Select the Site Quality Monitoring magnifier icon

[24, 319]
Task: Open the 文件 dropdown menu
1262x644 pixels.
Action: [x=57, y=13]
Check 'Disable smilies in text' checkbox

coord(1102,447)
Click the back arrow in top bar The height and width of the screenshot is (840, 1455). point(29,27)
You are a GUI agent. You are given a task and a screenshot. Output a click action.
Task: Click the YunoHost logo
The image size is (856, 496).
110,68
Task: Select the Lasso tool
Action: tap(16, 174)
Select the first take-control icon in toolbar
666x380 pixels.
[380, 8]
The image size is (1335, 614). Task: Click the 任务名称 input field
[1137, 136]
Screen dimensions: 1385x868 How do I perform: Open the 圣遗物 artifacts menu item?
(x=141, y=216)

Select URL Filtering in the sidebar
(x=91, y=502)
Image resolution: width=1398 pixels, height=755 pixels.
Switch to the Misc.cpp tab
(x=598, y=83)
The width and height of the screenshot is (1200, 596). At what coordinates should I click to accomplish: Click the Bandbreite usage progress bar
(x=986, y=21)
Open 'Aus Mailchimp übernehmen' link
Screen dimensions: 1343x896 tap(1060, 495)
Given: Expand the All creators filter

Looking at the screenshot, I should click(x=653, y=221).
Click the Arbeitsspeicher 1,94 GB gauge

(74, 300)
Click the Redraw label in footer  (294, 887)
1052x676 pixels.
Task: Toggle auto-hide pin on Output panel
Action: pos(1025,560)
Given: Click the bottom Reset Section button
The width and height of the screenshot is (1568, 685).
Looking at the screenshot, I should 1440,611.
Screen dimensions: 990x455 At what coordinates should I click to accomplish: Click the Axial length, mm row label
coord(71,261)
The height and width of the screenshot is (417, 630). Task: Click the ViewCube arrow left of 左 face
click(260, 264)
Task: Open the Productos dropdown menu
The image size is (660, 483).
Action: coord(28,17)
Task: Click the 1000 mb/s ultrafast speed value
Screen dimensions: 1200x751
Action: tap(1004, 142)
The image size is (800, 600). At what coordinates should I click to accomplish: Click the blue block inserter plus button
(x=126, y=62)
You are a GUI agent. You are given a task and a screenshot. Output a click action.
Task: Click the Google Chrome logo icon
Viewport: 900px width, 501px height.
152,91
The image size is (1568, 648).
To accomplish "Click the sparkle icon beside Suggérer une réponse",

◆ PROMPT ◆
Please gather every line of the items above that contains the word "menu", and copy each one word for word.

◆ SOLUTION FOR THIS EXERCISE ◆
Task: Open the 文件 dropdown menu
Screen dimensions: 1385x868 How do I perform: Open the 圣遗物 artifacts menu item?
Task: Open the Productos dropdown menu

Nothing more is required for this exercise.